Sweeping panorama from the top of the Dugway
Detail from the center of the pano.  The blacktop road I came in on is visible; the smaller dirt road to the left traverses the Valley of the Gods.
Detail from the left of the pano.  The structures making up the Valley of the Gods are visible behind the lighter outcropping of the mesa edge we just came up across, and continue on into the vanishing background.
In my looking around on the internet last night, I found lots of youtube videos about this stretch of road, and many photos.  Excerpts from a few reality type travel channel shows as well.  Statements about how the ride south (down) was better, because you could see everything out in front of you (I had already decided I was glad I had been going up, for a similar reason).
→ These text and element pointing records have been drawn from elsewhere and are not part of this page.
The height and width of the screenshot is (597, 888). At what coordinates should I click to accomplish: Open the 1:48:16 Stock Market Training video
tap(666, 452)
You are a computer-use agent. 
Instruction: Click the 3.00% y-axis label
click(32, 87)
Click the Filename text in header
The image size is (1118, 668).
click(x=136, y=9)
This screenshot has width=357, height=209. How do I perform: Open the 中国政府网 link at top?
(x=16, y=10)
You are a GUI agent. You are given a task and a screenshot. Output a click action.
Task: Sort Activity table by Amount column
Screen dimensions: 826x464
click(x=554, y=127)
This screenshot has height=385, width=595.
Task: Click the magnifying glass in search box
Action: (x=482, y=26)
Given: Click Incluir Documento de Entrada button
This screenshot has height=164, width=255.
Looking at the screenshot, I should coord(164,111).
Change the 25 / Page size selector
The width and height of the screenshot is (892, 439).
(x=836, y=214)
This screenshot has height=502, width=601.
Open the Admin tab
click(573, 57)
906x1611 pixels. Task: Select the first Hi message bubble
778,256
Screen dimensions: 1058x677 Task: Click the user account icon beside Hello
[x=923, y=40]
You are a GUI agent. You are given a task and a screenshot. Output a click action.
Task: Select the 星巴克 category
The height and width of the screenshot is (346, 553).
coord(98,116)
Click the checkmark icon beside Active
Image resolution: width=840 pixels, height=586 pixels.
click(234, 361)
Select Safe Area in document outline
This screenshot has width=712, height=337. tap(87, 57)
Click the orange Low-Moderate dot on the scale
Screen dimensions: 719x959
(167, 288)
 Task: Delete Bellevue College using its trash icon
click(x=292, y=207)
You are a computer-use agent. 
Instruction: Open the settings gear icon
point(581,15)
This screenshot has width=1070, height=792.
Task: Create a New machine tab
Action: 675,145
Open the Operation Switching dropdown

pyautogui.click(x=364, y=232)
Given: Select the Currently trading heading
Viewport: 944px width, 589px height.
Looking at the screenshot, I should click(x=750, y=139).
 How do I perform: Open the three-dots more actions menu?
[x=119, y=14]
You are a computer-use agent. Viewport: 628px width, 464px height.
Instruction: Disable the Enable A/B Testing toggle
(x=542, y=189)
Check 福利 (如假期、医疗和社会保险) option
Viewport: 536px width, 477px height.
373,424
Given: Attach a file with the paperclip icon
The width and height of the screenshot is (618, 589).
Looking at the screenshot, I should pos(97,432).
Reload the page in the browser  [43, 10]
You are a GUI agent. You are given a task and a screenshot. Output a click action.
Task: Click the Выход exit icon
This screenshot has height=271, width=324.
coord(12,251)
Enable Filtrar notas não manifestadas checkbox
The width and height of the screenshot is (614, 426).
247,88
Comments from people seem split between people who loved it and people who it scared.  Color me in both camps.

At the pullout there was a van with a guy and a girl and we mutually exclaimed.  They were locals, showing visitors from AZ the sights.  The visitors never got out of the van, while I was there.  He told me about the uranium mining trucks, and that now I was at the top. That really relieved me, as I had thought that I faced a similar ride down, not knowing that I was on a mesa, and not just climbing over some two-sided feature.

The rest of the short ride on that highway was a pleasure, as my fingers' death grip on the wheel gradually relaxed.  I was on the way the one of the most beautiful parts of my drive, and I didn't even know it yet.